Negative interest rates:  Great for gold but are they any good for the economy?

Central Banks have been viewing ultra-low, or in many cases directly, or effectively, negative, interest rates as being the panacea for all economic ills.  Deprive savers of interest, so the theory goes, and they will opt to spend their savings instead, thereby generating a boost for the economy.  Low interest rates also make borrowing costs lower for industry and, with supposedly additional availability of capital through quantitative easing programmes should thereby boost investment in necessary plant and equipment.

It is becoming more and more apparent that neither of these strategies are working, or at least not to the extent anticipated by the economists promoting this policy which is, unfortunately, being followed by many of the world’s major central banks.

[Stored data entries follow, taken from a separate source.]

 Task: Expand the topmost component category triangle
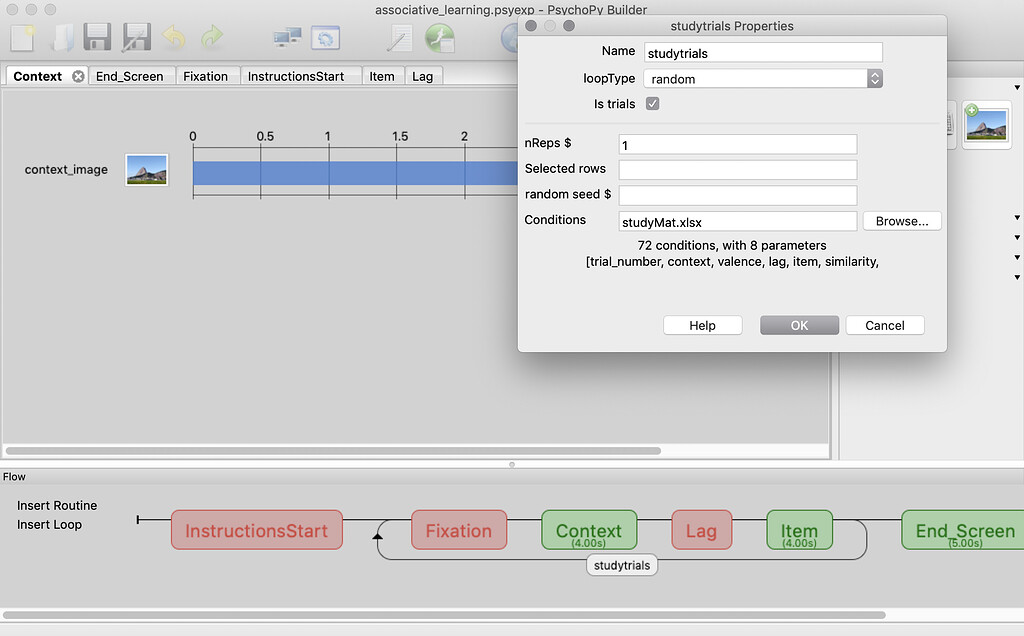[x=1016, y=87]

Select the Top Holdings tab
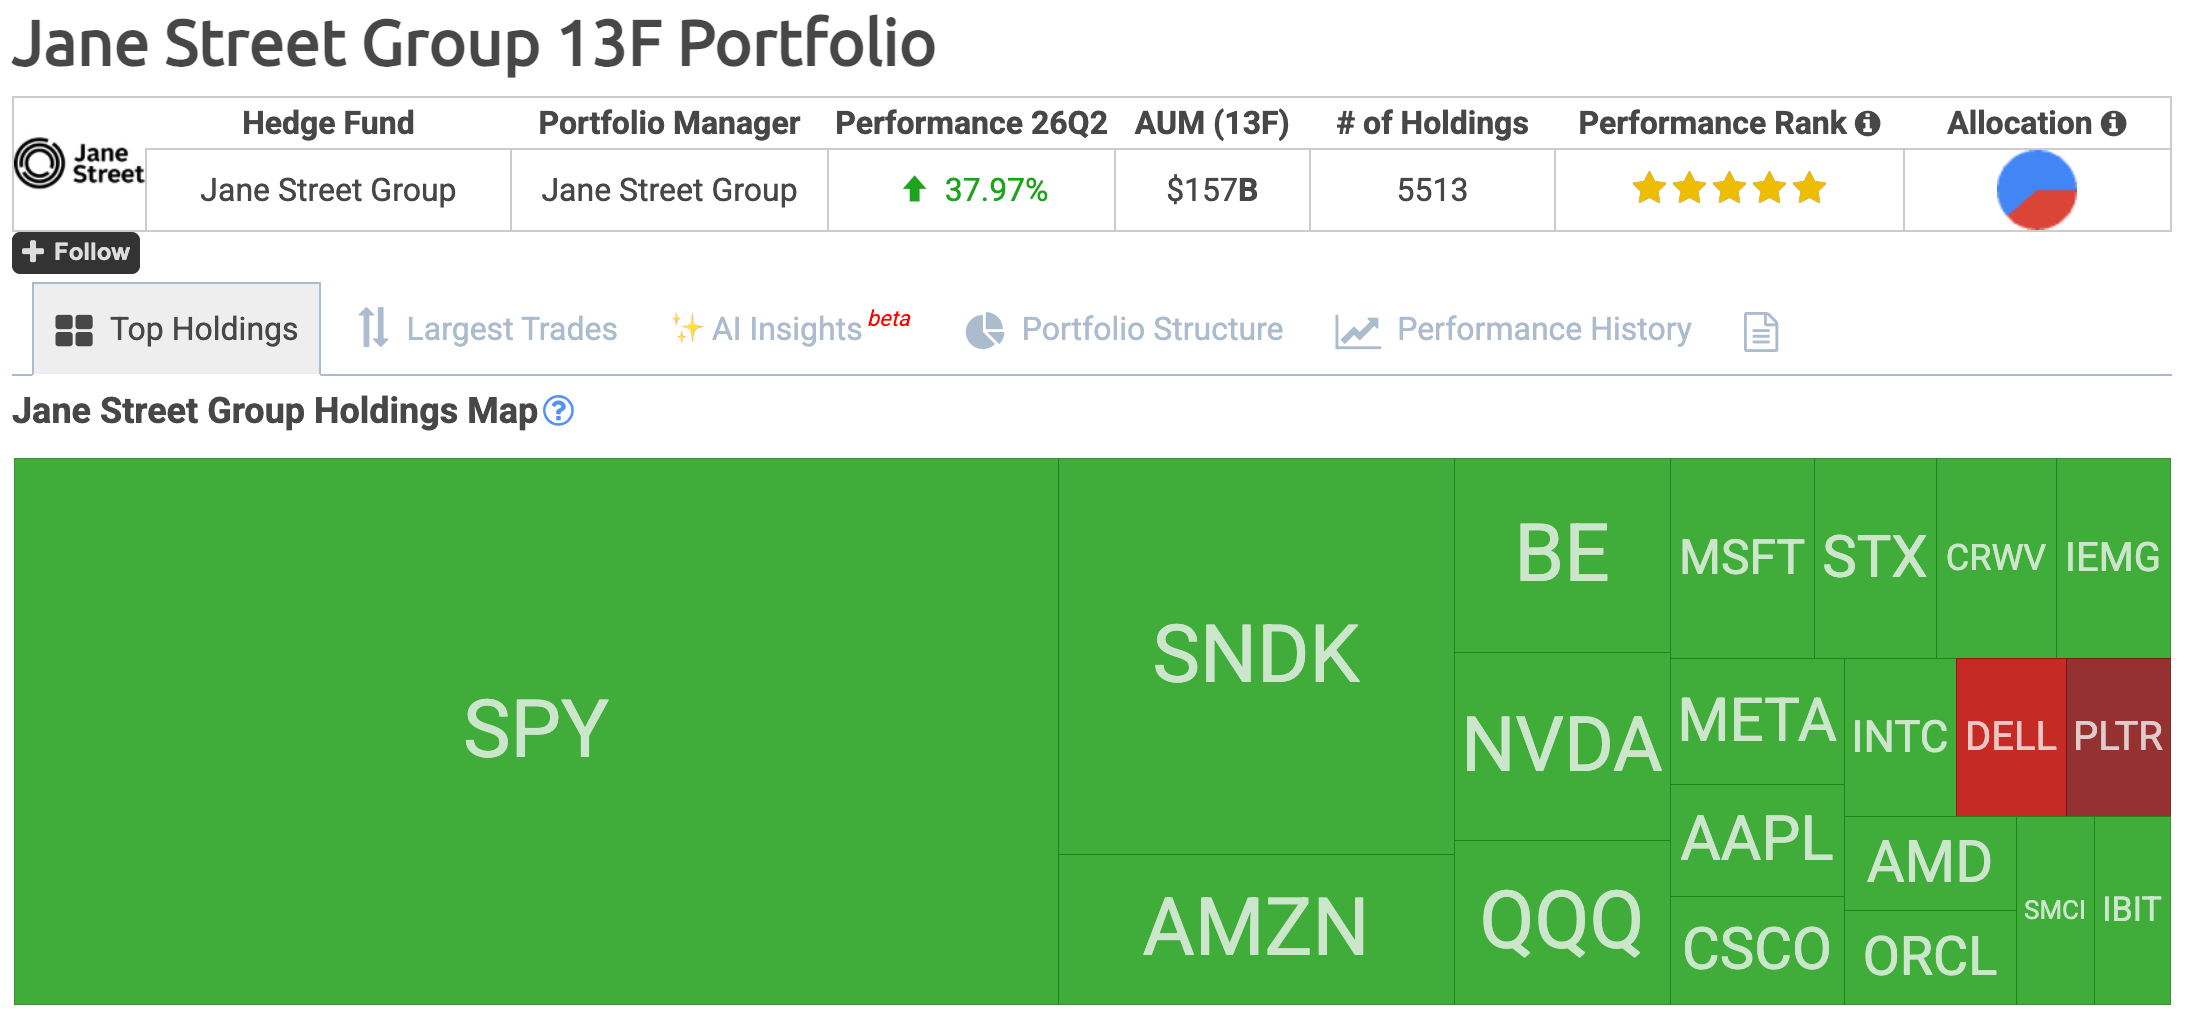(177, 329)
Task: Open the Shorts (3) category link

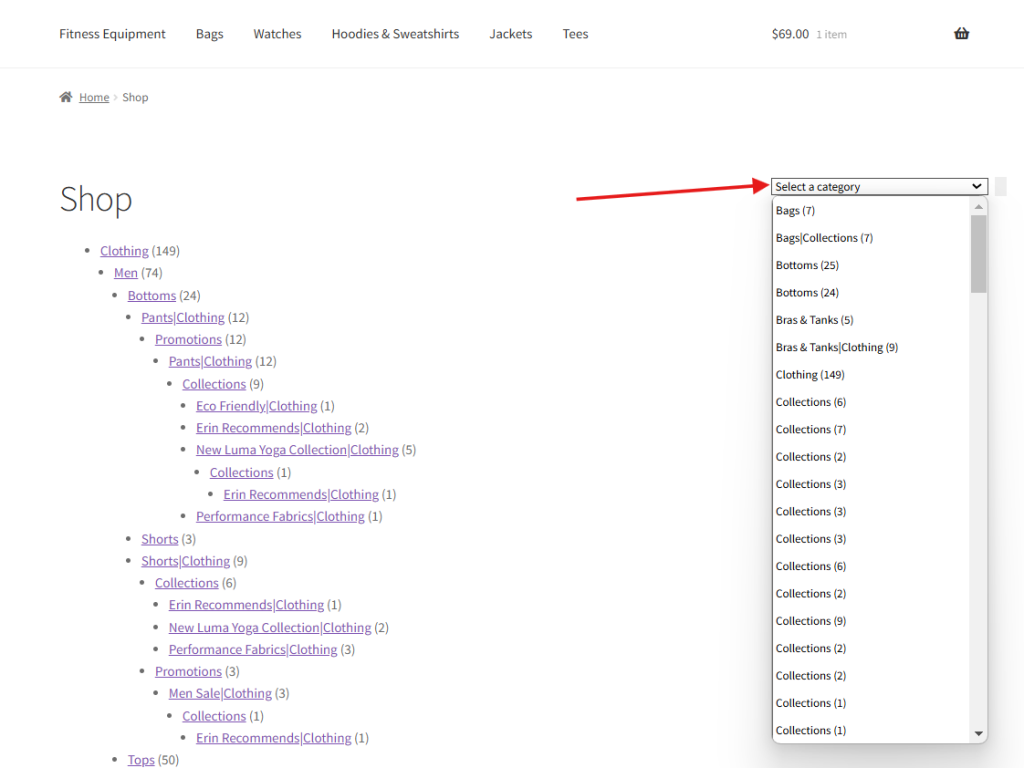Action: 159,539
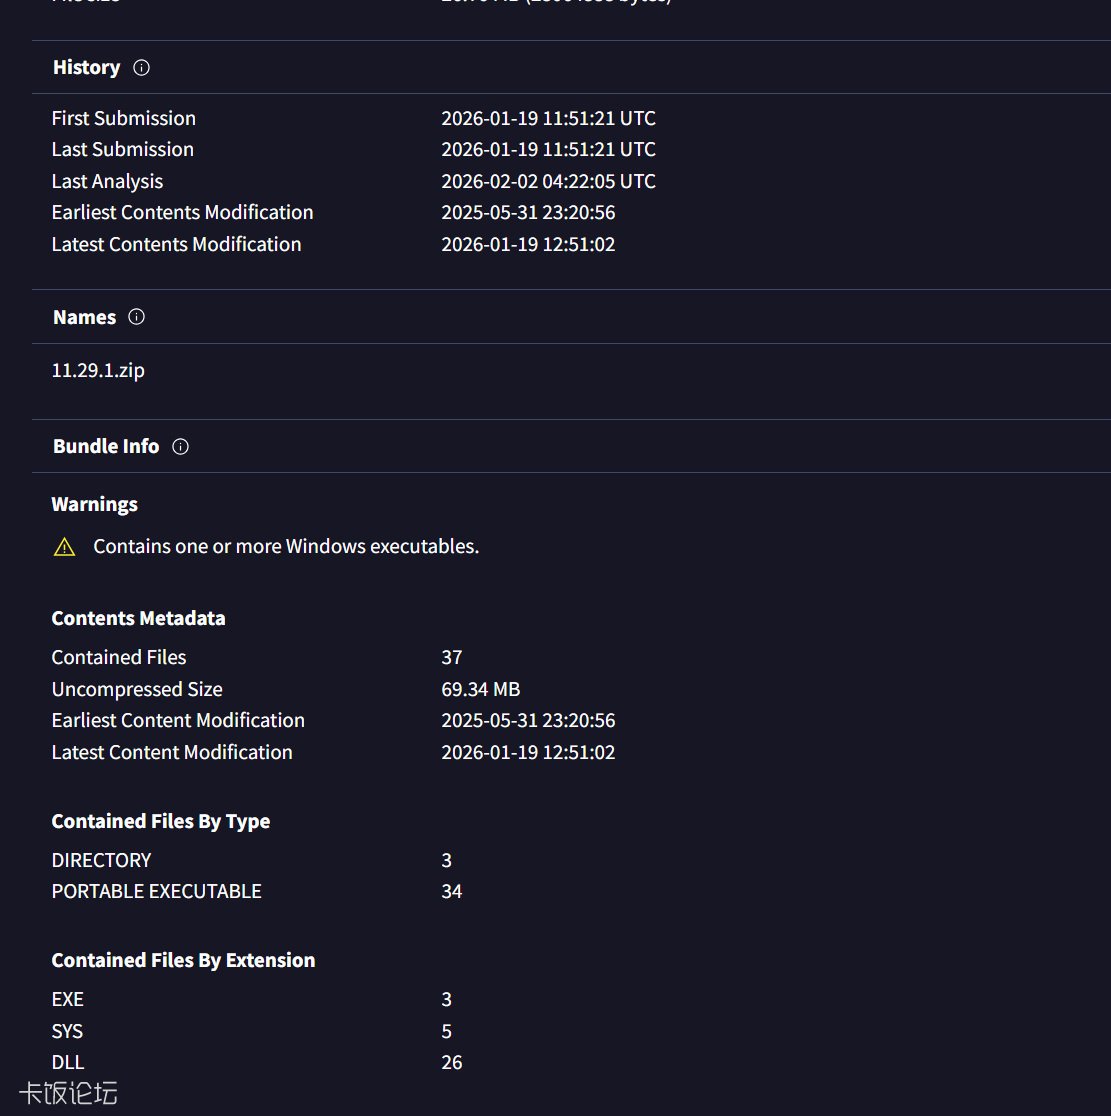Select the Uncompressed Size value 69.34 MB
The height and width of the screenshot is (1116, 1111).
point(481,689)
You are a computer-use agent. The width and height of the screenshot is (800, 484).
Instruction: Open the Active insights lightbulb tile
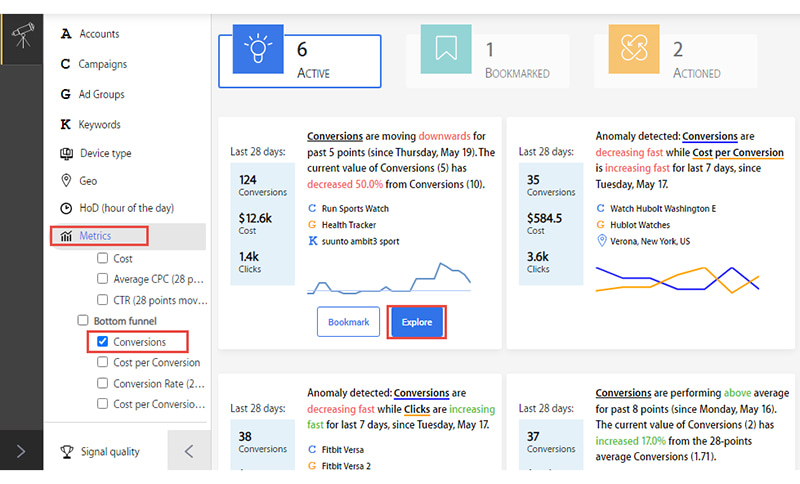[x=258, y=49]
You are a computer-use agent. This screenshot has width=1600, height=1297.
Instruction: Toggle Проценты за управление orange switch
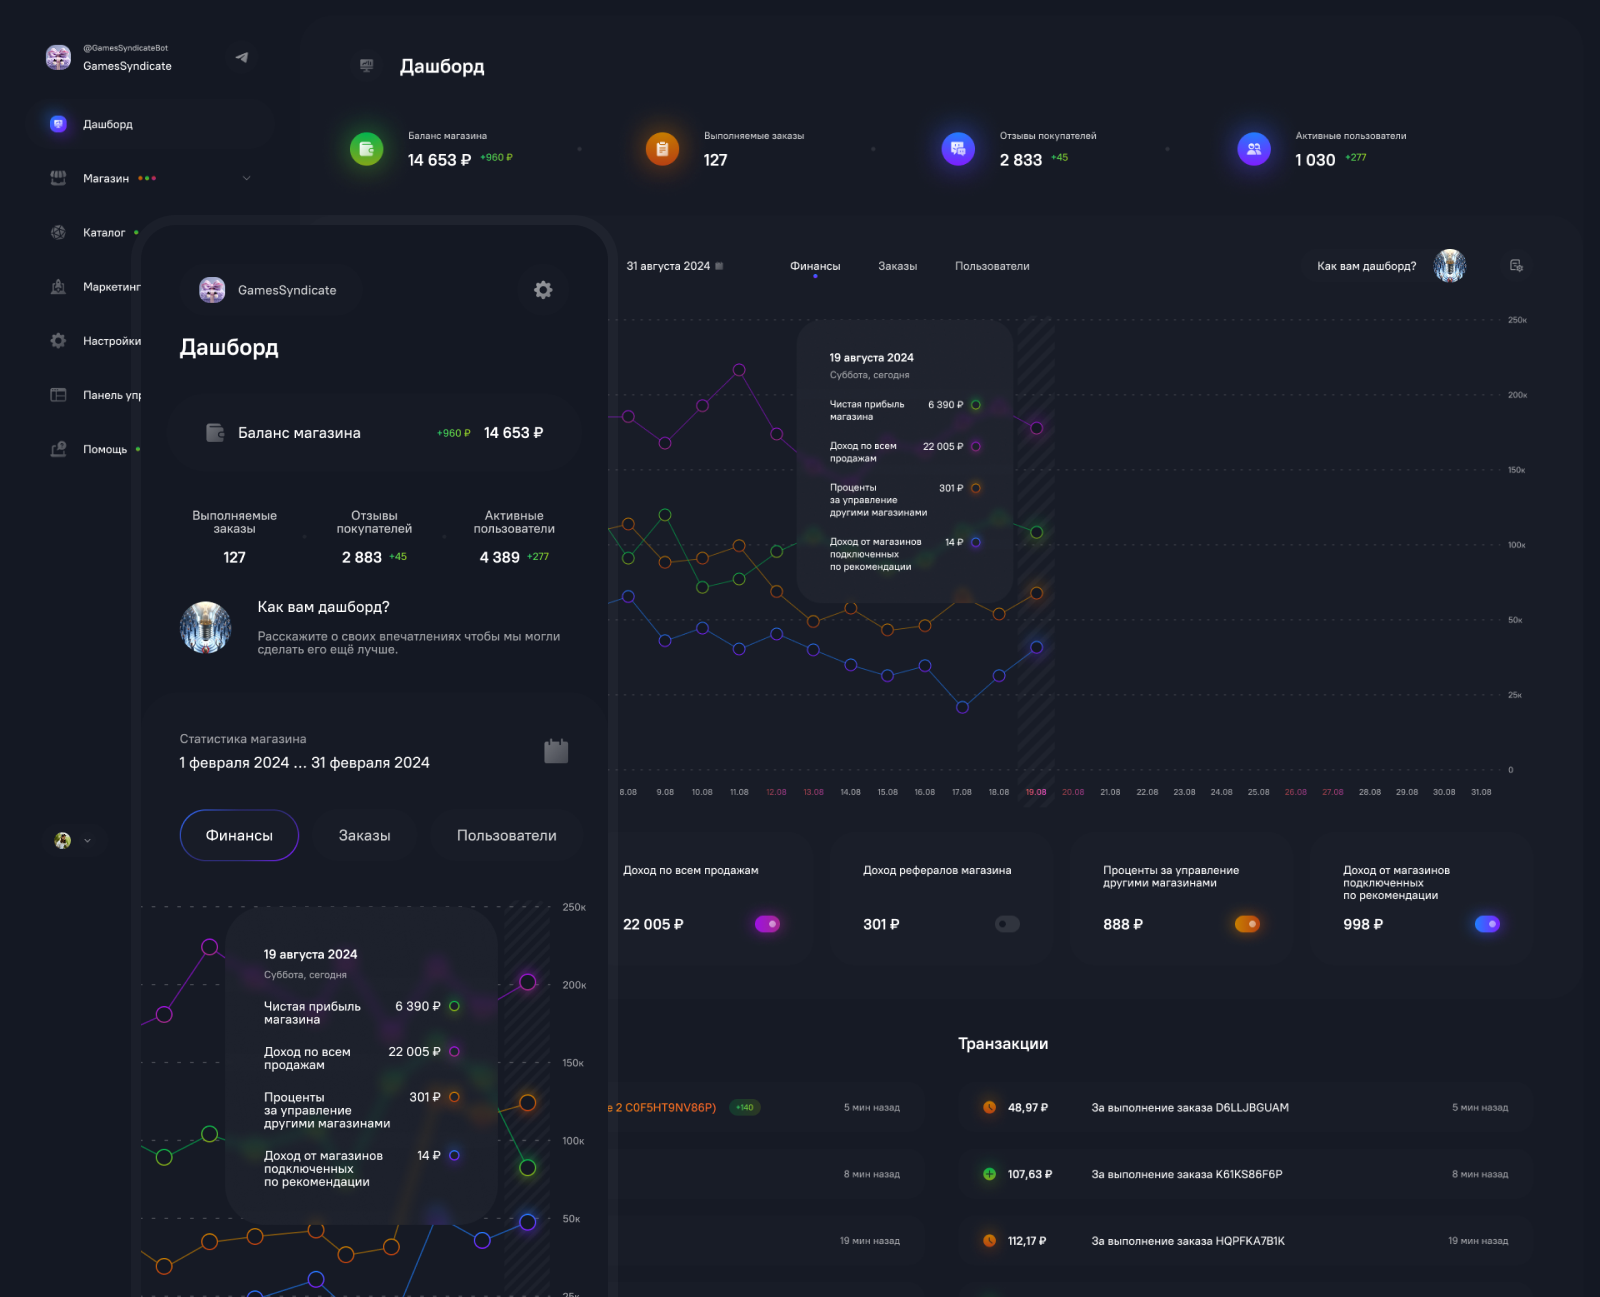(x=1247, y=924)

From the savings angle, what the policy is really doing is driving savers away from traditional income generating securities and into assets like gold which may pay no interest – no interest is better than negative interest – but offers the possibility of capital accumulation.  Those in countries like the UK, where the currency first weakened against the US dollar post the Brexit vote, and then again when the Bank of England cut the base rate and re-introduced monetary stimulation, will have seen some substantial gains through moving into gold.  We advised, (See:UPDATE: Brexit in the balance.  Gold surges.  Silver may begin to fly where I commented “UK investors in particular should look to investing in gold as a wealth protector given that if the UK referendum, now only a week away, should result in a Leave vote – the Brexit option – there would be a knee-jerk reaction knocking the pound sterling down sharply against the dollar, while the gold price would likely rise on fears of considerable further economic disruption within the Eurozone ahead of the Brexit vote”) for UK investors to at least put some of their investments into gold for example as insurance against a ‘Leave the EU’ decision, and those who did benefited very nicely indeed, thank you, at least in terms of the pound sterling. The combination of the rising gold price in US dollars and the fall in sterling against the dollar had a multiplying impact on an investment in gold or in silver.

On the business front there’s little evidence that the huge move towards zero, or negative, interest rates has done much to stimulate activity.   Businesses are seen as reluctant to borrow, even when the cost of borrowing is so low, to put money into new plant and equipment, or services, when demand for their products is not seen as being positive in any case.  For many the imposition of such low interest rates is seen as yet another indication of a sick economy and an ultra low-growth environment.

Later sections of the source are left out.